Selected topic

Capsule Networks

Capsule Networks

Prefer practical output? Use related tools below while reading.

Key Idea:

In CNNs and RNNs, each pixel or time-step is treated as an independent input feature that contributes to the output in a fixed way. However, this can lead to issues such as:
  1. Translation invariance: Networks may struggle to recognize objects at different locations within an image.
  2. Scale invariance: Networks may have difficulty recognizing objects of varying sizes.
  3. Rotational invariance: Networks may not perform well with rotated or mirrored images.

Capsule Network Solution:

The Capsule Network architecture introduces a new way of representing and processing inputs:
  1. Vectors as capsules: Instead of treating each pixel or time-step as an independent input, Capsule Networks represent them as vectors (called "capsules") that contain information about the object's properties (e.g., orientation, scale).
  2. Routed connections: Each capsule is connected to a set of other capsules through dynamic routing algorithms, which allow the network to selectively focus on certain features or patterns.
  3. Hierarchical representation: Capsule Networks build hierarchical representations by combining lower-level capsules into higher-level ones.

How it Works:

Here's an example:

Suppose we want to recognize handwritten digits in images (MNIST dataset). We use a Capsule Network with the following architecture:

  1. Input layer: 28x28 image, divided into 64 capsules.
  2. Primary capsule layer: Each capsule represents a small region of the image (e.g., top-left corner).
  3. Secondary capsule layer: Higher-level capsules combine information from primary capsules to represent more abstract features (e.g., digit orientation).
The routing algorithm dynamically selects which lower-level capsules contribute to each higher-level capsule, allowing the network to focus on relevant features.

Example Code in PyTorch:

Here's a simplified example of a Capsule Network for MNIST:
python
import torch
import torch.nn as nn

class PrimaryCaps(nn.Module):
def __init__(self, num_capsules=64):
super(PrimaryCaps, self).__init__()
self.conv = nn.Conv2d(1, 8, kernel_size=9)
self.cap = nn.Linear(144, 16) # 144 input channels (7x7 receptive field)

def forward(self, x):
x = F.relu(self.conv(x))
x = x.view(-1, 144) # Flatten
return F.softmax(self.cap(x), dim=1)

class DigitCaps(nn.Module):
def __init__(self, num_capsules=10):
super(DigitCaps, self).__init__()
self.cap = nn.Linear(16, 16 * num_capsules)

def forward(self, x):
x = F.softmax(self.cap(x), dim=1)
return x

class CapsNet(nn.Module):
def __init__(self):
super(CapsNet, self).__init__()
self.primary_caps = PrimaryCaps()
self.digit_caps = DigitCaps()

def forward(self, x):
x = self.primary_caps(x)
return self.digit_caps(x)

model = CapsNet()
criterion = nn.CrossEntropyLoss()
optimizer = torch.optim.Adam(model.parameters(), lr=0.001)

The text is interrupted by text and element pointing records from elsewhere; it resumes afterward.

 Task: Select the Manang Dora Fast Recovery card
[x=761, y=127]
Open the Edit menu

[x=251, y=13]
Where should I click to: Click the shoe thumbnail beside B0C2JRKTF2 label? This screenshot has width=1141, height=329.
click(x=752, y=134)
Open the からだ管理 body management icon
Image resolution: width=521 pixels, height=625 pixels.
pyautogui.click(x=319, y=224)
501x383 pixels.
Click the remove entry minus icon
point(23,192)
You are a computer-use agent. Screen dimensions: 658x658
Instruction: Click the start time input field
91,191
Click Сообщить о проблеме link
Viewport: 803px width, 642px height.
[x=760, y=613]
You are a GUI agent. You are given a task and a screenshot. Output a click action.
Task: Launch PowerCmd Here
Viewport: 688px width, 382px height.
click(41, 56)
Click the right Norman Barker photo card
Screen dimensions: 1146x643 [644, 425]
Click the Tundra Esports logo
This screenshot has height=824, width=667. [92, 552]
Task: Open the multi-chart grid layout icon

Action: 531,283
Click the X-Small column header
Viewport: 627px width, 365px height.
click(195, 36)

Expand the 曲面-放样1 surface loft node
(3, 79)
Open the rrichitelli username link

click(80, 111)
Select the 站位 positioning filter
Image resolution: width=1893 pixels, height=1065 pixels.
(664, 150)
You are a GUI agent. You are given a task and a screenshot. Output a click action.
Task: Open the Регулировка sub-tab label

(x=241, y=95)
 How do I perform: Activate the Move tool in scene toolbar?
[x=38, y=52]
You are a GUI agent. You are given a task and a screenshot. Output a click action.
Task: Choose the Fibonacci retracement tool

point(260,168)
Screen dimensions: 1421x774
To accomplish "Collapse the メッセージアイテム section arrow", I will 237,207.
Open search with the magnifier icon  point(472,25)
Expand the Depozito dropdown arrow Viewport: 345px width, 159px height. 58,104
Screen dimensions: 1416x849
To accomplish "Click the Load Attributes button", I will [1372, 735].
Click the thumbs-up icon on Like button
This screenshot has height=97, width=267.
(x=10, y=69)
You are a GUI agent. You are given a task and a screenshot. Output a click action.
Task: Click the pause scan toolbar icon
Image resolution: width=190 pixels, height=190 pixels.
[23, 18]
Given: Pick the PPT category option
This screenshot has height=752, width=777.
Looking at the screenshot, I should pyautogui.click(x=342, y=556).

This code defines a Capsule Network with two layers: PrimaryCaps and DigitCaps. The forward method implements the routing algorithm, which dynamically selects which lower-level capsules contribute to each higher-level capsule.

Keep in mind that this is a simplified example, and real-world implementations may involve more complex architectures and training procedures.